Synack, Inc.
- Type: Private
- Industry: Security
- Founded: 2013 in California
- Founders: Jay Kaplan, Mark Kuhr
- Headquarters: Redwood City, California, United States
- Key people: Jay Kaplan (CEO)
- Products: Security assessment
- Number of employees: 250 (2020)
- Website: synack.com

= Synack =

American technology company

Synack is an American technology company based in Redwood City, California, United States. The company uses a software-as-a-service platform to connect customers with freelance security researchers who conduct penetration testing to identify vulnerabilities.

== Overview ==
Established in 2013 by former NSA agents Jay Kaplan and Mark Kuhr, Synack retains a network of security analysts, or white-hat hackers, in over 80 countries to identify software security issues, including flaws in generative artificial intelligence systems. The company calls its approach “Penetration Testing as a Service,” a model similar to running bug bounty programs with added platform-based features like control of testing traffic. In August 2025, Synack released an agentic AI penetration testing solution called Sara AI Pentesting (Synack Autonomous Red Agent) that works alongside human security analysts on the Synack Red Team. The company was also recognized by GigaOm's 2025 PTaaS Radar as both a leader and fast mover and in March 2026, Synack received Global InfoSec Awards for its AI-powered cybersecurity platform and its penetration testing as a service (PTaaS) offering. In 2026, Synack published research with Omdia and Informa TechTarget, which found that while 95% of organizations prioritize penetration testing, they only test about 32% of their attack surface, on average.

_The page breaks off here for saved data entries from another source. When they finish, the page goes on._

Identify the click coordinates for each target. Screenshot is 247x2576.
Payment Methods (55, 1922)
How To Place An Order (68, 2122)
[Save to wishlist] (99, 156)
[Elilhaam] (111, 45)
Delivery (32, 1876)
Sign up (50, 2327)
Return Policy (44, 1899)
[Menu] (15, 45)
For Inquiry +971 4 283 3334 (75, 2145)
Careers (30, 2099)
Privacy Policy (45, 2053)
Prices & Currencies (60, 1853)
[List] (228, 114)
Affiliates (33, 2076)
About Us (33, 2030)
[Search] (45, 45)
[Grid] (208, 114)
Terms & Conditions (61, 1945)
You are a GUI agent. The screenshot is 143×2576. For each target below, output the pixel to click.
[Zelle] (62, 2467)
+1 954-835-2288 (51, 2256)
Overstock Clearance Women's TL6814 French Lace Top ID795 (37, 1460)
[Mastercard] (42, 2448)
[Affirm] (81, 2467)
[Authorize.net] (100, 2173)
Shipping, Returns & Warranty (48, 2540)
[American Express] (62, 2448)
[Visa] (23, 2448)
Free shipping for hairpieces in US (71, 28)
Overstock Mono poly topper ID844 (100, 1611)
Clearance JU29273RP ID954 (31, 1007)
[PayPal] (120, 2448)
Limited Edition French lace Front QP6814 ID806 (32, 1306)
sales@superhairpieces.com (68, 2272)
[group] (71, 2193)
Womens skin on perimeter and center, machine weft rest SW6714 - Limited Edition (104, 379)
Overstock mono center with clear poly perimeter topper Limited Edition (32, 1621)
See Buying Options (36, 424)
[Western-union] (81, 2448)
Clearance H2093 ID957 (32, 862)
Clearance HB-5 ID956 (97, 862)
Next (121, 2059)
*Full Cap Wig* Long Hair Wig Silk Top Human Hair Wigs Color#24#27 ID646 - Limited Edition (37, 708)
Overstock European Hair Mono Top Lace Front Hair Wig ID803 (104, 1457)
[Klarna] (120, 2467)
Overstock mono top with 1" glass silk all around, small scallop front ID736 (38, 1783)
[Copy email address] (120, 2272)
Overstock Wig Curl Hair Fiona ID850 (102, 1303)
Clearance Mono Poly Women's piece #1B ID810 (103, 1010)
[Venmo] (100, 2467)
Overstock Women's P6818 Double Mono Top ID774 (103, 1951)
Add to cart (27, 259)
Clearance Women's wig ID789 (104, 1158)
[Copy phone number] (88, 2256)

Synack customers include the Department of Health and Human Services, the United States Department of Defense, other government agencies and businesses in retail, finance, healthcare and manufacturing. The company has also conducted security testing on military hardware, isolated networks in the Pentagon and U.S. election systems ahead of the presidential votes in 2020 and 2024.

On September 2, 2026 Synack announced plans to merge with NetSPI, creating a $200 million, 800-person organization with expertise across penetration testing and continuous security validation.

== Funding ==
Synack is funded by 21 investors. In April 2014, the company announced it had secured Series A funding from Kleiner Perkins Caufield Byers, Google Ventures, Allegis Capital, and Derek Smith of Shape Security. In February 2015, the company raised US$25 million in Series B funding.

In April 2017, it raised $21M from Microsoft Ventures, Hewlett Packard Enterprise, and Singtel and prior investors.

In May 2020, Synack announced it had raised $52M from investors led by C5 Capital and B Capital Group.

In July 2026, Synack's investors included Kleiner Perkins, Notable, B Capital Group, C5 Capital, M2, Intel Capital, Google Ventures, Singtel, Greylock Partners, Wing, and Icon Ventures.